### SHORT TASK 1
Could you rewrite the part of the parser testing excerpt starting with "prog := p.ParseProgram()" and going on through "precedence), -2 * -3.", with "edge cases" changed to "corner cases"?

### SOURCE EXTRACT
Testing. Parse a string and assert on the structure of the resulting AST. I test each construct (let statements, infix expressions, prefix expressions, grouped expressions) in isolation:
func TestInfixExpression(t *testing.T) {
tests := []struct {
input string
left int64
op string
right int64
}{
{"5 + 6;", 5, "+", 6},
{"5 - 6;", 5, "-", 6},
{"5 * 6;", 5, "*", 6},
}
for _, tt := range tests {
p := NewParser(New(tt.input))
prog := p.ParseProgram()
// assert len(prog.Statements) == 1
// assert infix.Left == tt.left, infix.Operator == tt.op, etc.
}
}
The Gotchas
Error recovery is the hard part. A good parser does not stop at the first error — it recovers and continues parsing so it can report multiple errors in one pass. The simplest recovery strategy for statement-based languages is to skip tokens until you find a synchronization point (a semicolon, a newline, the next keyword). Implement a synchronize() function that advances until a safe restart point.
Precedence tables must be exact. Getting a precedence level wrong by one means your expressions parse incorrectly. Test the edge cases: 1 + 2 + 3 (left-associative, should be (1+2)+3), !-5 (prefix chains), (1+2)*3 (groups override precedence), -2 * -3.

### SHORT TASK 2
Can you copy the rows of word and item position data below exactly as they are, leaving the pictures out?

Word and item position data

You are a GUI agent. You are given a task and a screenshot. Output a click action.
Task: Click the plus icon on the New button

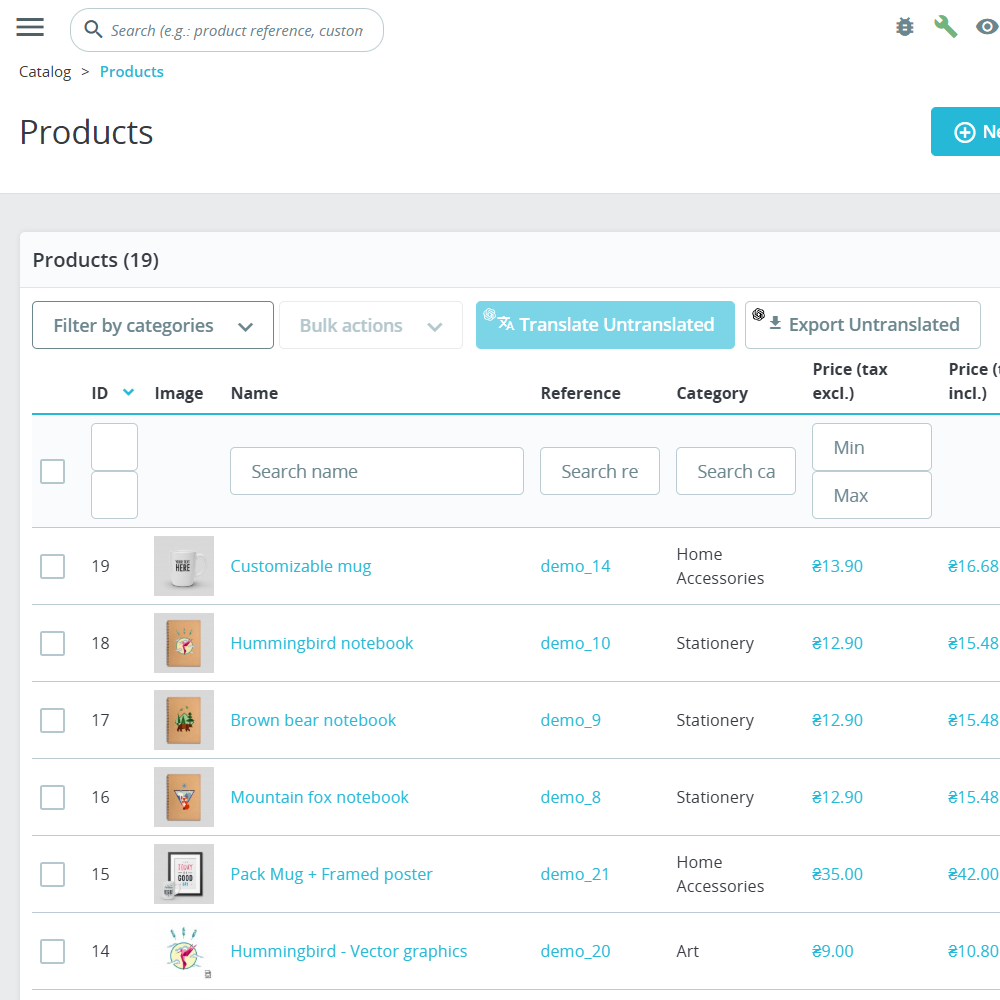tap(964, 131)
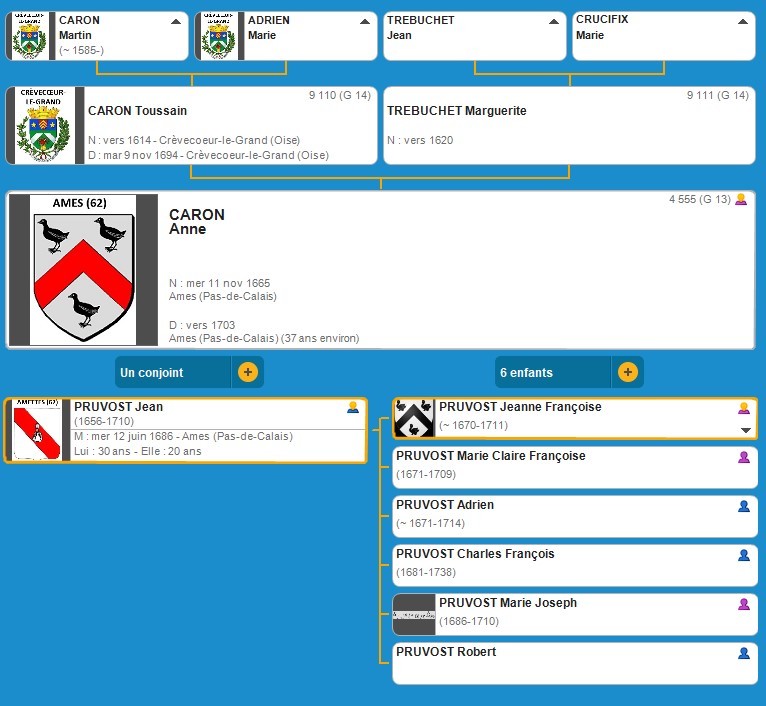Click the female icon beside PRUVOST Marie Joseph
The height and width of the screenshot is (706, 766).
[x=743, y=604]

### EXERCISE OUTPUT 1
prog := p.ParseProgram()
// assert len(prog.Statements) == 1
// assert infix.Left == tt.left, infix.Operator == tt.op, etc.
}
}
The Gotchas
Error recovery is the hard part. A good parser does not stop at the first error — it recovers and continues parsing so it can report multiple errors in one pass. The simplest recovery strategy for statement-based languages is to skip tokens until you find a synchronization point (a semicolon, a newline, the next keyword). Implement a synchronize() function that advances until a safe restart point.
Precedence tables must be exact. Getting a precedence level wrong by one means your expressions parse incorrectly. Test the corner cases: 1 + 2 + 3 (left-associative, should be (1+2)+3), !-5 (prefix chains), (1+2)*3 (groups override precedence), -2 * -3.

### EXERCISE OUTPUT 2
You are a GUI agent. You are given a task and a screenshot. Output a click action.
Task: Click the plus icon on the New button

tap(964, 131)
Click the female icon beside PRUVOST Marie Joseph
The height and width of the screenshot is (706, 766).
[x=743, y=604]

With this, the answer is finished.